Wenger can be an Arsenal figurehead for life

Click to follow
The Independent Football

Arsenal's directors have admitted for the first time to having a degree of pessimism at one stage about whether their new £357m stadium at nearby Ashburton Grove would ever be built. But by finally agreeing £260m worth of loans from six different banks they now claim to have secured the future of the club, and of Arsène Wenger as manager.

Wenger, whose contract expires in 2006 just as the new ground is due to open, will negotiate his next one from a position of strength, knowing that the club want him to stay for life and have even considered him as a future chairman. He has agreed all along that it was unrealistic for Arsenal to stay at Highbury with its capacity of 38,000 (fewer for Champions' League games), and the fear was that he would be lured away by a club like Real Madrid before the new 60,000 stadium was complete, which would then lead to an exodus of players.

"We probably underestimated the size and complexity of this project," said Arsenal's managing director, Keith Edelman. "There are huge complications with regenerating sites in the middle of London. When you take giant strides forwards, which this is, there must be moments when you sit back and think, 'Are we going to get to the finish line?' It's certainly caused sleepless nights."

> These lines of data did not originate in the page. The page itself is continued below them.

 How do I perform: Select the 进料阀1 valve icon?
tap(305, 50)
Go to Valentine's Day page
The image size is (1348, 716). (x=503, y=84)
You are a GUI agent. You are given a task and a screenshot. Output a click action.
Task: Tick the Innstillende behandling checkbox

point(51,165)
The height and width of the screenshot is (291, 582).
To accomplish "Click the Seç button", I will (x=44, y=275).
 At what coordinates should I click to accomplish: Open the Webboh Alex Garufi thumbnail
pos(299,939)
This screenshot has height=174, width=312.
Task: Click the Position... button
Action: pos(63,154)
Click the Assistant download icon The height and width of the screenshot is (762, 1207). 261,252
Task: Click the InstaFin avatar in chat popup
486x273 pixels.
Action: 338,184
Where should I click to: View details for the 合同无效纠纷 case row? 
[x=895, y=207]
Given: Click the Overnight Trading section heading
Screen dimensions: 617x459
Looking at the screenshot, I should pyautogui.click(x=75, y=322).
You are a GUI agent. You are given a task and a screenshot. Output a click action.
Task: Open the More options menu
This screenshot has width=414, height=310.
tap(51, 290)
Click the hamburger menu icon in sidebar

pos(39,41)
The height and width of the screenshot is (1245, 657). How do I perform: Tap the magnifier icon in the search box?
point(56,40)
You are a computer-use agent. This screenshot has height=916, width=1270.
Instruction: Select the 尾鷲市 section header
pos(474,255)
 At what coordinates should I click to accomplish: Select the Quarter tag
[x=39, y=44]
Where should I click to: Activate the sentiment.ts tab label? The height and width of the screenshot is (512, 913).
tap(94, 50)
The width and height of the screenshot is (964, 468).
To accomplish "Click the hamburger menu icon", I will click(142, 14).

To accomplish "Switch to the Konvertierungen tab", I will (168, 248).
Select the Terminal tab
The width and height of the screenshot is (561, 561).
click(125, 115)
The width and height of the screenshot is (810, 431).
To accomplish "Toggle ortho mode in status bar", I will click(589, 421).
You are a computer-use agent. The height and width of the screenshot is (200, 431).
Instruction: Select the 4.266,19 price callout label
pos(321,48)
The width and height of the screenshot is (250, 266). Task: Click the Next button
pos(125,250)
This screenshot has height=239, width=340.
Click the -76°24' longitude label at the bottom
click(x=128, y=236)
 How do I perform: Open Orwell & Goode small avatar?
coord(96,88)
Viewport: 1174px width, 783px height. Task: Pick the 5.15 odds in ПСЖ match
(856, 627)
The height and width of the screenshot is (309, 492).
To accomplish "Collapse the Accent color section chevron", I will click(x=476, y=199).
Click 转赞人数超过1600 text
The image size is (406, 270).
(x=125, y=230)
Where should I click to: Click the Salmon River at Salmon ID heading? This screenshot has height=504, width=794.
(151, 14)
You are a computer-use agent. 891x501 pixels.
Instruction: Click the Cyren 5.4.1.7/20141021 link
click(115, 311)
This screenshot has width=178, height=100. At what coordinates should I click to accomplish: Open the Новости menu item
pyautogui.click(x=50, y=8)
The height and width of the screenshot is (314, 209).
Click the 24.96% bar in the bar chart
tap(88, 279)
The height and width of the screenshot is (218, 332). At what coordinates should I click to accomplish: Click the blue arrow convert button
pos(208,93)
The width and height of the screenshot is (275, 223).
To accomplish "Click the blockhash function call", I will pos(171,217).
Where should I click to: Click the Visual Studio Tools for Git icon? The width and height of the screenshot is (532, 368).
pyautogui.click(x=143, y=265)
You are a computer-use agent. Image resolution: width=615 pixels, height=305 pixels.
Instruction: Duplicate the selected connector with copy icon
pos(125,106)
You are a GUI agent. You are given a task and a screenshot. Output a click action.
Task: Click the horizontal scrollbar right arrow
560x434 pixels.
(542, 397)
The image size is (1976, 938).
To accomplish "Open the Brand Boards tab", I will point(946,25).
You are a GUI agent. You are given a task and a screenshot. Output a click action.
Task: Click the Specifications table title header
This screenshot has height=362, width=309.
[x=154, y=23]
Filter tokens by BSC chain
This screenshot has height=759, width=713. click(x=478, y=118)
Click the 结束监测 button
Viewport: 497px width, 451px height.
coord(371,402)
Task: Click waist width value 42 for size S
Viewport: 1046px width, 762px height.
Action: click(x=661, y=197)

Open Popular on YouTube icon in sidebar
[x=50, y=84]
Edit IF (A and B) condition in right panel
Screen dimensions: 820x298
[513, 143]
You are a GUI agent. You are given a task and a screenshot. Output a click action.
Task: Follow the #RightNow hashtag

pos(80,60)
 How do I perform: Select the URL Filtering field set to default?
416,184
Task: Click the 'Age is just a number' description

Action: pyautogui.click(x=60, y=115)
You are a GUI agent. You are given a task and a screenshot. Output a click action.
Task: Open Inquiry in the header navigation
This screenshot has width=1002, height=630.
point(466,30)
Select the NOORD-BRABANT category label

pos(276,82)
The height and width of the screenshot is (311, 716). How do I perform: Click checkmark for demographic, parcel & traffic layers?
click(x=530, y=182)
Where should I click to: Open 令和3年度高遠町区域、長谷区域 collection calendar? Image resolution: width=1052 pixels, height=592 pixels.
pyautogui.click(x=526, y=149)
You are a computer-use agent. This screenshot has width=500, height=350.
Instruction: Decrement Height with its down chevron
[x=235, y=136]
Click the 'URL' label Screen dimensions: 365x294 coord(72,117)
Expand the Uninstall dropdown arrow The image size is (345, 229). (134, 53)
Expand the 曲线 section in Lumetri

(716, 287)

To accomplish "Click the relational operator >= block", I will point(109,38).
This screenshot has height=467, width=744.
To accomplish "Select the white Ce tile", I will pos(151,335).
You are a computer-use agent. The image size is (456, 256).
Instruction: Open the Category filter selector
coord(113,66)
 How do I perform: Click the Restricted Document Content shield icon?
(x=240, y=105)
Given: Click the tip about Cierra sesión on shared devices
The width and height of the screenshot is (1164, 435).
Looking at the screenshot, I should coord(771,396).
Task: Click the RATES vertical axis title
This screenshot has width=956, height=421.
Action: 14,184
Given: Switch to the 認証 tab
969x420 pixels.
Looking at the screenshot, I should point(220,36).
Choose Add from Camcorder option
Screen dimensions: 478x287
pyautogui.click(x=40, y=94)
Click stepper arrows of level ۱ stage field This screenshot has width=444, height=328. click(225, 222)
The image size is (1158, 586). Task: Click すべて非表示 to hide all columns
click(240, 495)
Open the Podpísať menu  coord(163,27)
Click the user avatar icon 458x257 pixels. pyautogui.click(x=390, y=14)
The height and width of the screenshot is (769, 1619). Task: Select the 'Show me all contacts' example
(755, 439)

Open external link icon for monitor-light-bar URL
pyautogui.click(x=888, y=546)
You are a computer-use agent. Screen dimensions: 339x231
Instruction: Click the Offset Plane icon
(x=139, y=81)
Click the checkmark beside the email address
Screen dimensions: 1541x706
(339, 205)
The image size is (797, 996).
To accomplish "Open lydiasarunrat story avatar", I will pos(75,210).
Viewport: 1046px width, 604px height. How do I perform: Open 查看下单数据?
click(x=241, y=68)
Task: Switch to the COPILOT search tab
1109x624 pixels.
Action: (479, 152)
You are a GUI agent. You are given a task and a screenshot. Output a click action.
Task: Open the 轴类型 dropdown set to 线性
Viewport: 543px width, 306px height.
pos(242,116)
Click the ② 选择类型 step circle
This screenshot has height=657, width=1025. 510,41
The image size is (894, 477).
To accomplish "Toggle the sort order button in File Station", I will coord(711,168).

Ken Friar, who was Edelman's long-serving predecessor before resigning to work full-time on the project, admitted in his dry manner: "Eighteen months ago we were cautiously pessimistic about the future. But everybody just gritted their teeth and got going again. We had to win this one." Danny Fiszman, the other director most heavily involved, has called it his "five-till-nine job: five in the morning till nine at night".

With Wembley's costs escalating and clubs such as Leeds United in trouble after borrowing too heavily, the banks' caution was so extreme that they even explored the scenario of whether they would get their money back if Arsenal were suddenly relegated. They will do so, Edelman insists, as well as receiving interest payments of £15m a year on the 14-year loan. That outlay - the equivalent of a star player every season - is considered to be worth it once crowd capacity increases by almost 60 per cent, with much greater scope for executive boxes and corporate hospitality. Manchester United, even though they may possibly expand Old Trafford, will no longer be taking £1m more each match than their closest rivals.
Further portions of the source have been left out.